Data lines:

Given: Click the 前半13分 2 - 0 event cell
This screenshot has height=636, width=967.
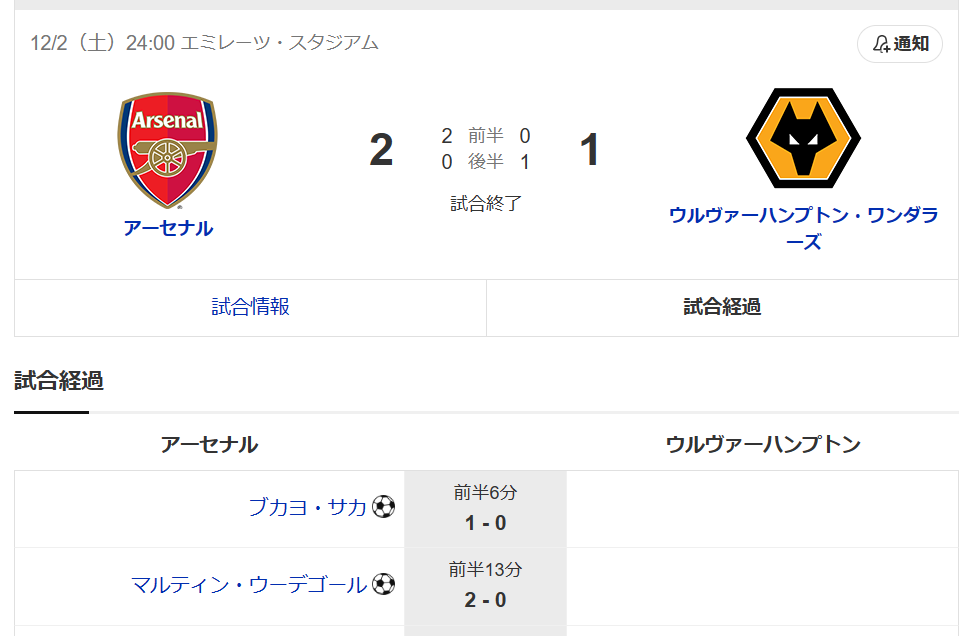Looking at the screenshot, I should (485, 586).
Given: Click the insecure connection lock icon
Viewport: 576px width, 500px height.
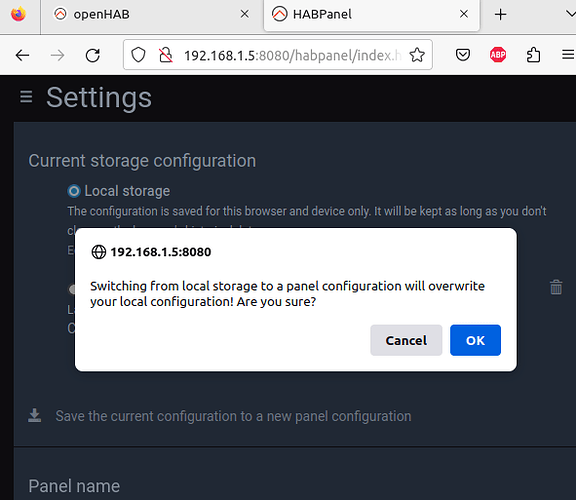Looking at the screenshot, I should (166, 55).
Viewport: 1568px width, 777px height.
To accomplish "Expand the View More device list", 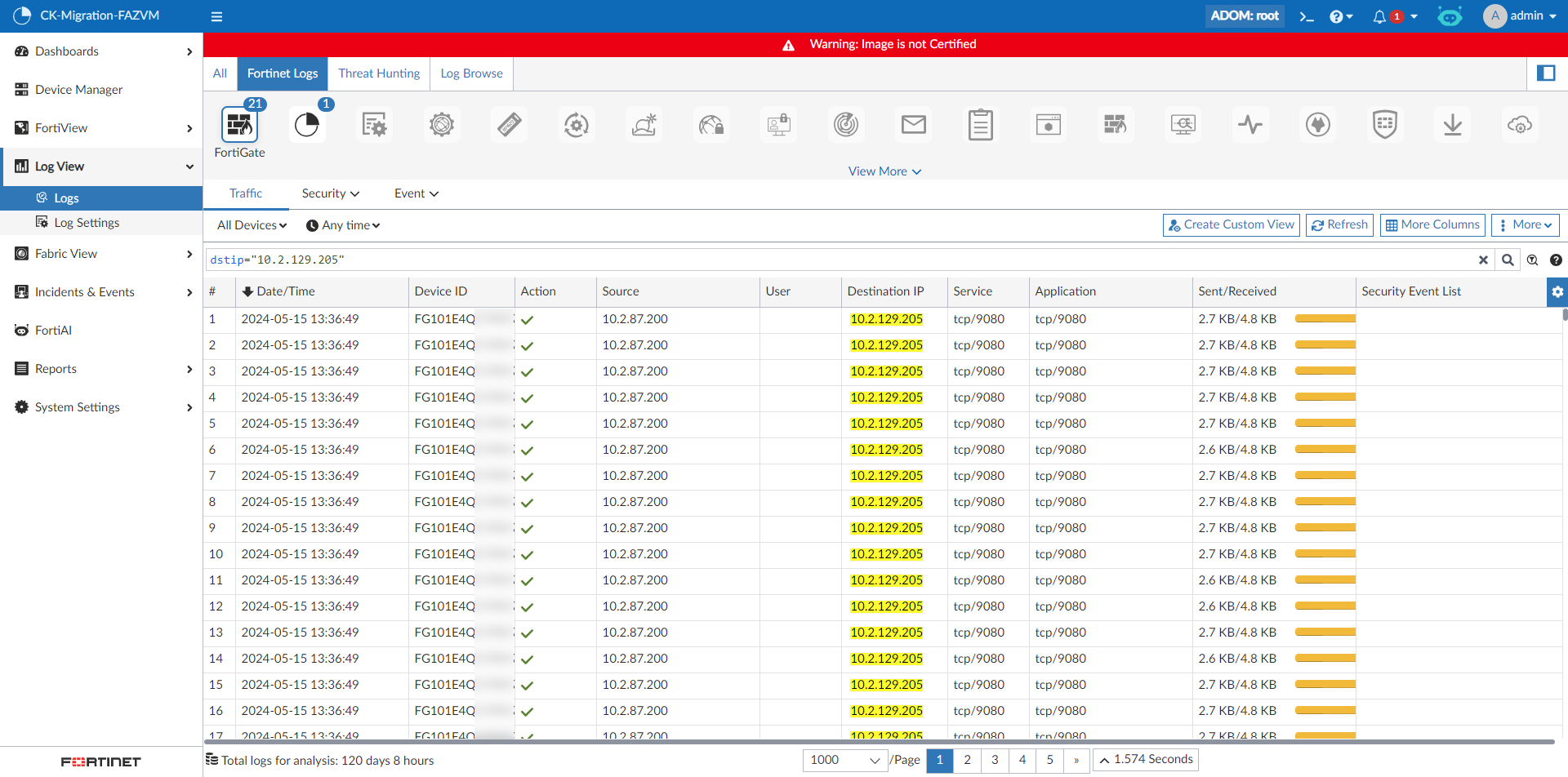I will pos(884,171).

> Do this
Which lines in the records above contain the string "height"? Report each of those lines in full, and treat case as significant.

> Exercise output
This screenshot has height=636, width=967.
Viewport: 576px width, 500px height.
Viewport: 1568px width, 777px height.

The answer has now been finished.